⟨
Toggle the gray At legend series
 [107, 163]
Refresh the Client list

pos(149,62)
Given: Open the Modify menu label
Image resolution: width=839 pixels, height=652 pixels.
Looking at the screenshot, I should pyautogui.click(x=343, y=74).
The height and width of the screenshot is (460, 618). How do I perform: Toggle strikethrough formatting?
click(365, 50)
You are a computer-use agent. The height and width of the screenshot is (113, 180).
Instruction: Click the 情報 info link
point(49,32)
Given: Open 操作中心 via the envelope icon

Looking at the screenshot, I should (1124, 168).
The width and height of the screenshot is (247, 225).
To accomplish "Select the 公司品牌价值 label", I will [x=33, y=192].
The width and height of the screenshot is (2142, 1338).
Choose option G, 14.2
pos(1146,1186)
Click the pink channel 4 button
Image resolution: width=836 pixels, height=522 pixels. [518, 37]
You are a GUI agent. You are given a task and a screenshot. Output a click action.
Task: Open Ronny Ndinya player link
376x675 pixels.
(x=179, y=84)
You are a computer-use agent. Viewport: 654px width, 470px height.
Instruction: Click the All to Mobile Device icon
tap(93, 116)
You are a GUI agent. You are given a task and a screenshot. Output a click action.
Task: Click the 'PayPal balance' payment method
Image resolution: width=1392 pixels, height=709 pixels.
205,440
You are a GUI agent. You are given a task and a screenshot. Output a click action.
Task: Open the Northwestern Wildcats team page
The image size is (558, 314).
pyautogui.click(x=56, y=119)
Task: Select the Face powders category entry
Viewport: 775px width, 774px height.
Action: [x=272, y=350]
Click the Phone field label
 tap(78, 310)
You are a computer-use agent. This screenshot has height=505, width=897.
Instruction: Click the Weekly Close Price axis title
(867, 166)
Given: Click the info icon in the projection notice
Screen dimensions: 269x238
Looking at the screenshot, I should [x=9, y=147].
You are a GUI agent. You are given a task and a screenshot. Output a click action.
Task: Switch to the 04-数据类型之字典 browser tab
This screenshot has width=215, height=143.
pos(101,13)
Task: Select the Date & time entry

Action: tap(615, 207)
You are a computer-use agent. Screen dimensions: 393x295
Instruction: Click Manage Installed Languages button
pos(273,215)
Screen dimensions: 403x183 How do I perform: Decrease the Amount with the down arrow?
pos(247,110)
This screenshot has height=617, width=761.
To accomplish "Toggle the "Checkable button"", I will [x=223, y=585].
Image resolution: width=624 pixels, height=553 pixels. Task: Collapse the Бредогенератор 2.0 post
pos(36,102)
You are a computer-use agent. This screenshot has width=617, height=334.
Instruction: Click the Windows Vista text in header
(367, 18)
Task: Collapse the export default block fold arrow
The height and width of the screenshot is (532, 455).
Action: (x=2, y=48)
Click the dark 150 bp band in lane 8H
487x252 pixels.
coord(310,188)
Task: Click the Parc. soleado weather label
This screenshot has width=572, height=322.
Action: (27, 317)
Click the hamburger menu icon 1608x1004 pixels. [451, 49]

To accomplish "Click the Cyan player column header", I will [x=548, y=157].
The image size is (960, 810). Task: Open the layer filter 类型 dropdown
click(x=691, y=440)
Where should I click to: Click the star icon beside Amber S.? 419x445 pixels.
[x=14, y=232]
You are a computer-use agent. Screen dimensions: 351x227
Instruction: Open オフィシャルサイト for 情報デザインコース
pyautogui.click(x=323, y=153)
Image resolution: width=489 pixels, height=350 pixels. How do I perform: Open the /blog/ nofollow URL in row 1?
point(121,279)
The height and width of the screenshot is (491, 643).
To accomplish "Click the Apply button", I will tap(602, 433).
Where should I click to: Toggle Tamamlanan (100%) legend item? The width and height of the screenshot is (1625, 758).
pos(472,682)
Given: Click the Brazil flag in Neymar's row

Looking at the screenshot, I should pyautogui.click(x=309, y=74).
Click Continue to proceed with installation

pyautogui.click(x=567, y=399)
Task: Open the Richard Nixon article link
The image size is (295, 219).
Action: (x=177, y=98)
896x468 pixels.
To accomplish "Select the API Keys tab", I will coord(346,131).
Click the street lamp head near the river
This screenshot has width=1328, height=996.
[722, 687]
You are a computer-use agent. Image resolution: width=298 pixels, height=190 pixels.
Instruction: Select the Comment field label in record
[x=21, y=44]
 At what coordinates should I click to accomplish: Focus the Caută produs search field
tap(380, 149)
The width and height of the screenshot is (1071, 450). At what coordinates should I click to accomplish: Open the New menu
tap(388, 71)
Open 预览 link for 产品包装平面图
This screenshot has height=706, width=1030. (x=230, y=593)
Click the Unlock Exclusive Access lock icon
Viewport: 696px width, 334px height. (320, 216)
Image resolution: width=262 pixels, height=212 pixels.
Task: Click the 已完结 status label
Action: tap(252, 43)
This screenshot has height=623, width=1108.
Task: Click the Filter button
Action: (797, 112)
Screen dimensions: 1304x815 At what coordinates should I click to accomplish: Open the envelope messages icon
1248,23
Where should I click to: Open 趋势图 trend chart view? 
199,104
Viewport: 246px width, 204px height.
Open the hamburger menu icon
⟩
→ **DIRECTIONS FOR THIS TASK**:
Copy out every one of the records above word for word, keeping each line unchanged and in its original order.

→ **RESULT OF THE EXERCISE**:
Toggle the gray At legend series
 [107, 163]
Refresh the Client list

pos(149,62)
Given: Open the Modify menu label
Image resolution: width=839 pixels, height=652 pixels.
Looking at the screenshot, I should pyautogui.click(x=343, y=74).
The height and width of the screenshot is (460, 618). How do I perform: Toggle strikethrough formatting?
click(365, 50)
You are a computer-use agent. The height and width of the screenshot is (113, 180).
Instruction: Click the 情報 info link
point(49,32)
Given: Open 操作中心 via the envelope icon

Looking at the screenshot, I should (1124, 168).
The width and height of the screenshot is (247, 225).
To accomplish "Select the 公司品牌价值 label", I will [x=33, y=192].
The width and height of the screenshot is (2142, 1338).
Choose option G, 14.2
pos(1146,1186)
Click the pink channel 4 button
Image resolution: width=836 pixels, height=522 pixels. [518, 37]
You are a GUI agent. You are given a task and a screenshot. Output a click action.
Task: Open Ronny Ndinya player link
376x675 pixels.
(x=179, y=84)
You are a computer-use agent. Viewport: 654px width, 470px height.
Instruction: Click the All to Mobile Device icon
tap(93, 116)
You are a GUI agent. You are given a task and a screenshot. Output a click action.
Task: Click the 'PayPal balance' payment method
Image resolution: width=1392 pixels, height=709 pixels.
205,440
You are a GUI agent. You are given a task and a screenshot. Output a click action.
Task: Open the Northwestern Wildcats team page
The image size is (558, 314).
pyautogui.click(x=56, y=119)
Task: Select the Face powders category entry
Viewport: 775px width, 774px height.
Action: [x=272, y=350]
Click the Phone field label
 tap(78, 310)
You are a computer-use agent. This screenshot has height=505, width=897.
Instruction: Click the Weekly Close Price axis title
(867, 166)
Given: Click the info icon in the projection notice
Screen dimensions: 269x238
Looking at the screenshot, I should [x=9, y=147].
You are a GUI agent. You are given a task and a screenshot. Output a click action.
Task: Switch to the 04-数据类型之字典 browser tab
This screenshot has width=215, height=143.
pos(101,13)
Task: Select the Date & time entry

Action: tap(615, 207)
You are a computer-use agent. Screen dimensions: 393x295
Instruction: Click Manage Installed Languages button
pos(273,215)
Screen dimensions: 403x183 How do I perform: Decrease the Amount with the down arrow?
pos(247,110)
This screenshot has height=617, width=761.
To accomplish "Toggle the "Checkable button"", I will [x=223, y=585].
Image resolution: width=624 pixels, height=553 pixels. Task: Collapse the Бредогенератор 2.0 post
pos(36,102)
You are a computer-use agent. This screenshot has width=617, height=334.
Instruction: Click the Windows Vista text in header
(367, 18)
Task: Collapse the export default block fold arrow
The height and width of the screenshot is (532, 455).
Action: (x=2, y=48)
Click the dark 150 bp band in lane 8H
487x252 pixels.
coord(310,188)
Task: Click the Parc. soleado weather label
This screenshot has width=572, height=322.
Action: (27, 317)
Click the hamburger menu icon 1608x1004 pixels. [451, 49]

To accomplish "Click the Cyan player column header", I will [x=548, y=157].
The image size is (960, 810). Task: Open the layer filter 类型 dropdown
click(x=691, y=440)
Where should I click to: Click the star icon beside Amber S.? 419x445 pixels.
[x=14, y=232]
You are a computer-use agent. Screen dimensions: 351x227
Instruction: Open オフィシャルサイト for 情報デザインコース
pyautogui.click(x=323, y=153)
Image resolution: width=489 pixels, height=350 pixels. How do I perform: Open the /blog/ nofollow URL in row 1?
point(121,279)
The height and width of the screenshot is (491, 643).
To accomplish "Click the Apply button", I will tap(602, 433).
Where should I click to: Toggle Tamamlanan (100%) legend item? The width and height of the screenshot is (1625, 758).
pos(472,682)
Given: Click the Brazil flag in Neymar's row

Looking at the screenshot, I should pyautogui.click(x=309, y=74).
Click Continue to proceed with installation

pyautogui.click(x=567, y=399)
Task: Open the Richard Nixon article link
The image size is (295, 219).
Action: (x=177, y=98)
896x468 pixels.
To accomplish "Select the API Keys tab", I will coord(346,131).
Click the street lamp head near the river
This screenshot has width=1328, height=996.
[722, 687]
You are a computer-use agent. Image resolution: width=298 pixels, height=190 pixels.
Instruction: Select the Comment field label in record
[x=21, y=44]
 At what coordinates should I click to accomplish: Focus the Caută produs search field
tap(380, 149)
The width and height of the screenshot is (1071, 450). At what coordinates should I click to accomplish: Open the New menu
tap(388, 71)
Open 预览 link for 产品包装平面图
This screenshot has height=706, width=1030. (x=230, y=593)
Click the Unlock Exclusive Access lock icon
Viewport: 696px width, 334px height. (320, 216)
Image resolution: width=262 pixels, height=212 pixels.
Task: Click the 已完结 status label
Action: tap(252, 43)
This screenshot has height=623, width=1108.
Task: Click the Filter button
Action: (797, 112)
Screen dimensions: 1304x815 At what coordinates should I click to accomplish: Open the envelope messages icon
1248,23
Where should I click to: Open 趋势图 trend chart view? 
199,104
Viewport: 246px width, 204px height.
Open the hamburger menu icon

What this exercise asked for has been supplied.